*The request*
Write out, word for word, the stretch of the records from the line containing "Where should I click to: Focus" through the line containing "should pyautogui.click(x=742, y=29).", including both of those lines.

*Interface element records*
▶

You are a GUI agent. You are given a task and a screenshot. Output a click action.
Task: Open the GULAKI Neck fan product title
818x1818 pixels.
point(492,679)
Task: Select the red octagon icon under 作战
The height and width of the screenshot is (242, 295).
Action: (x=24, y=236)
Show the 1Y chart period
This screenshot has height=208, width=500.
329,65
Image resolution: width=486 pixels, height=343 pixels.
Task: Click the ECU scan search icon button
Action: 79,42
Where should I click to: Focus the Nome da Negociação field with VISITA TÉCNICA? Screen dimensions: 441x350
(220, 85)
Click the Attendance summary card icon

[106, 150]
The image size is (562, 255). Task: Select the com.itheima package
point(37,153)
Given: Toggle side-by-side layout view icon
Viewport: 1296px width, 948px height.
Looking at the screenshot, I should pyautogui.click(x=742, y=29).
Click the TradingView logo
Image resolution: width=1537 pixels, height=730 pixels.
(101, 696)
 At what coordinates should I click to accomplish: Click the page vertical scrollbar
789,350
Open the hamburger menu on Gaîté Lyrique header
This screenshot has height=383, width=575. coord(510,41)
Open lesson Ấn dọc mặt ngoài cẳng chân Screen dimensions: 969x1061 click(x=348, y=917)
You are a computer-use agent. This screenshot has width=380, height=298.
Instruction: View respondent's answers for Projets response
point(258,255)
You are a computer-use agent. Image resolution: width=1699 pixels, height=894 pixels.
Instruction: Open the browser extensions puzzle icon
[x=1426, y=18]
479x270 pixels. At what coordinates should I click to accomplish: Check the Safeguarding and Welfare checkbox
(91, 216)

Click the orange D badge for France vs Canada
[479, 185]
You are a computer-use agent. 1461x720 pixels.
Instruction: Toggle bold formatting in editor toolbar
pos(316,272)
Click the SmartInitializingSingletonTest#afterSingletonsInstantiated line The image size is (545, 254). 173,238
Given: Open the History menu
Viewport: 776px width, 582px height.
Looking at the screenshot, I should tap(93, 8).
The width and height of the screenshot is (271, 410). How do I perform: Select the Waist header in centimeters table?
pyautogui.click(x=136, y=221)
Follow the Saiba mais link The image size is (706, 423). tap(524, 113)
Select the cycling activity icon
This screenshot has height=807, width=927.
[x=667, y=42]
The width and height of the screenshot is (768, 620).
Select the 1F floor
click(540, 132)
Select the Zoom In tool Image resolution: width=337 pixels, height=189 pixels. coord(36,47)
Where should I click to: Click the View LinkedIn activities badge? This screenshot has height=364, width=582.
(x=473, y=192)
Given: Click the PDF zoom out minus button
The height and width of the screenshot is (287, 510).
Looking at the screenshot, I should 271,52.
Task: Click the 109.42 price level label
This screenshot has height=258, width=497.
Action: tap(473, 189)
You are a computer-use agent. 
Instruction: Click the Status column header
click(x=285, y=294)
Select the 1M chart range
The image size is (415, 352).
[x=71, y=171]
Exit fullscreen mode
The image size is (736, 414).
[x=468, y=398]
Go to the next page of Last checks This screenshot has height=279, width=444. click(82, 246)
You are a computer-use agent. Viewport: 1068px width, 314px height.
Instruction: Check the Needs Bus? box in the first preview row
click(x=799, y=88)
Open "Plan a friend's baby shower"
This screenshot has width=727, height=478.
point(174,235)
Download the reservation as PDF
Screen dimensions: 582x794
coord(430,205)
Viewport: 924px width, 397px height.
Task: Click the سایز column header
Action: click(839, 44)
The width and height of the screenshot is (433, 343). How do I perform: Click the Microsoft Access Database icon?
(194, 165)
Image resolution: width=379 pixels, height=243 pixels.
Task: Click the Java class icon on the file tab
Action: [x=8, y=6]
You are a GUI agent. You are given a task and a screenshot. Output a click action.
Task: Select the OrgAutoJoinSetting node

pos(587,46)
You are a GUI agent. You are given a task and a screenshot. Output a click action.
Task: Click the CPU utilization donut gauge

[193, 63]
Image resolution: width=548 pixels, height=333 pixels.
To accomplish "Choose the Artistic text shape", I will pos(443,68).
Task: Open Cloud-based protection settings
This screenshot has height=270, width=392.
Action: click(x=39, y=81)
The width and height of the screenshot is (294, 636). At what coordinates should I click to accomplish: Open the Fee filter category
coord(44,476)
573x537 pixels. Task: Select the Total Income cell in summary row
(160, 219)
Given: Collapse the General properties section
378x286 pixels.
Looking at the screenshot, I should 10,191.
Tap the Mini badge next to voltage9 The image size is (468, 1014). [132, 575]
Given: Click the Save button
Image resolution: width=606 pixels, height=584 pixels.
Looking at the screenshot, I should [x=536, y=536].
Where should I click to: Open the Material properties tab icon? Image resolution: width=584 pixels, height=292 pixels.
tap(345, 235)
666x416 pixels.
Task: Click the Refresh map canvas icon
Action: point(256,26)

◀

*Solved exercise*
Where should I click to: Focus the Nome da Negociação field with VISITA TÉCNICA? Screen dimensions: 441x350
(220, 85)
Click the Attendance summary card icon

[106, 150]
The image size is (562, 255). Task: Select the com.itheima package
point(37,153)
Given: Toggle side-by-side layout view icon
Viewport: 1296px width, 948px height.
Looking at the screenshot, I should pyautogui.click(x=742, y=29).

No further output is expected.